The development of more drought-resistant sorghum [Sorghum bicolor (L.) Moench.] germplasm depends on a fuller understanding of physiological responses to soil moisture stress. To investigate adaptation to moisture stress, physiological responses of six sorghum hybrids and their respective parental lines were evaluated under two irrigation treatments at Tucson, Ariz., in 1980 and 1981. The soil was a Comoro sandy-loam (coarse-loamy, mixed calcarious, thermic, Typic, Torrifluvent).
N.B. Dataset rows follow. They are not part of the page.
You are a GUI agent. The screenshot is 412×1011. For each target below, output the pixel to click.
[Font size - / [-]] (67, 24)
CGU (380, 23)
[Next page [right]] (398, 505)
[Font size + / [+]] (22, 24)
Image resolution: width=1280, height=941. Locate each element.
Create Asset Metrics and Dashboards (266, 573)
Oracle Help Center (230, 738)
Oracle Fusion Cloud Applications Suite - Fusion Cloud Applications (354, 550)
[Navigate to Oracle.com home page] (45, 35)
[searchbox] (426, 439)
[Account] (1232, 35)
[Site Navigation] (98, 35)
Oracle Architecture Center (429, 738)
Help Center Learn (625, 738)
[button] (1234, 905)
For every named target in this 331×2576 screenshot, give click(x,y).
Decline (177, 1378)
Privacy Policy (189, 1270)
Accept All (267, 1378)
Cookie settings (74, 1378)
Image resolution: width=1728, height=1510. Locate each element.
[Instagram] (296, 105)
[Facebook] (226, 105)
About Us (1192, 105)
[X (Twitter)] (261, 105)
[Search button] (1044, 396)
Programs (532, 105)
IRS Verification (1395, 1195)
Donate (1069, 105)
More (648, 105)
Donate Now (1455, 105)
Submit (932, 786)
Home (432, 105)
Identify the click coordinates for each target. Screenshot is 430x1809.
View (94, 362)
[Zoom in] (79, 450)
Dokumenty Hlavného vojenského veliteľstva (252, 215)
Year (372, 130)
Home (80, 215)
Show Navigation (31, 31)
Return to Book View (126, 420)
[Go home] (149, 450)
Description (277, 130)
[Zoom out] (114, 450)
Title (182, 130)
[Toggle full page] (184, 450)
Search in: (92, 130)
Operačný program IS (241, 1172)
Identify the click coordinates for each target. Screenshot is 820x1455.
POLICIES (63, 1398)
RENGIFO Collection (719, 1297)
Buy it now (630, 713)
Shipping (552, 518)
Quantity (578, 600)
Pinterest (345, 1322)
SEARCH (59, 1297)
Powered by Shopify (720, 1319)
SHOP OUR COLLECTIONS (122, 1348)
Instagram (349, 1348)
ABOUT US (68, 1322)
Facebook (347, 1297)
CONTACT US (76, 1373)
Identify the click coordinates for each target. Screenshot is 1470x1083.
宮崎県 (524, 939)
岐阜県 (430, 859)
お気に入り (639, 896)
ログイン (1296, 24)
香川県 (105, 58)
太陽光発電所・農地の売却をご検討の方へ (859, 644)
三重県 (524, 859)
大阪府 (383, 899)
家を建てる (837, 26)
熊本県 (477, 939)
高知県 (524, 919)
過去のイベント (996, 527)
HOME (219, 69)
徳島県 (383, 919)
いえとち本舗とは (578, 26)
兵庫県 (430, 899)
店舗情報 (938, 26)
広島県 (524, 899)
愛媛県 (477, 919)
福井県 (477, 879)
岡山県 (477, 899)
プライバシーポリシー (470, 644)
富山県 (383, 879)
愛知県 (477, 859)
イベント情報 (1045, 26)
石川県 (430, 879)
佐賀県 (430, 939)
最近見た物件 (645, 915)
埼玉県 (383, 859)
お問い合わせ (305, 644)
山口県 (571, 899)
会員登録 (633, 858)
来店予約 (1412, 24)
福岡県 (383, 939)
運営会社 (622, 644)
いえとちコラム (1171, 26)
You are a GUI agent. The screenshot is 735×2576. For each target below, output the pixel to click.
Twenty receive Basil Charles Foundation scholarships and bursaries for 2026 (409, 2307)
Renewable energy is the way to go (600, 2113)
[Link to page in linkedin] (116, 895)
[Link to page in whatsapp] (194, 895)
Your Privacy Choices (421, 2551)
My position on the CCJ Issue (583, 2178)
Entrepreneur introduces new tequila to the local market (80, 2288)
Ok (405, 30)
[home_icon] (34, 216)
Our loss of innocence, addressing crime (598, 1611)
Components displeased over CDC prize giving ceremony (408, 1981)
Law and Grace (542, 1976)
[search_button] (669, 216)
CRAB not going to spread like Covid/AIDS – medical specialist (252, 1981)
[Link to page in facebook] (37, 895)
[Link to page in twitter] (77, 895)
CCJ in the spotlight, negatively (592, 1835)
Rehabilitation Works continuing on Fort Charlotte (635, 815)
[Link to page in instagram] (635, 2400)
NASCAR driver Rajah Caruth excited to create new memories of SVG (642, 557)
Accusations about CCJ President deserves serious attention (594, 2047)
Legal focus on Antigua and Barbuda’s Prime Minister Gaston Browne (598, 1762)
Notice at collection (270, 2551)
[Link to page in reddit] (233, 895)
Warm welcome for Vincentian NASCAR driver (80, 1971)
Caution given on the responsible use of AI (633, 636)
Apparent photosynthesis, transpiration, diffusive resistance, and temperature differential (ambient temperature minus leaf temperature) were measured under field conditions at weekly intervals. Regression analysis was used to compare the physiological performance of the germplasm over a wide range of environmental conditions. Hybrid 4 was superior to its parental lines for all four physiological characteristics. In 1980, this hybrid was superior to the other hybrids in temperature differential (1.03°C) and transpiration (23.4 μg cm−2 s−1) and had the highest mean apparent photosynthetic rates (45.9 mg dm−2 h−1) and lowest mean diffusive resistance (1.41 cm s−1). Regression analysis is an effective tool that can be used for analyzing the physiological responses across diverse environmental conditions. By regressing the response of individual germplasm against the mean response of the population across all environmental conditions, the slope, mean, and coefficient of correlation were used to evaluate genotype-environment interactions.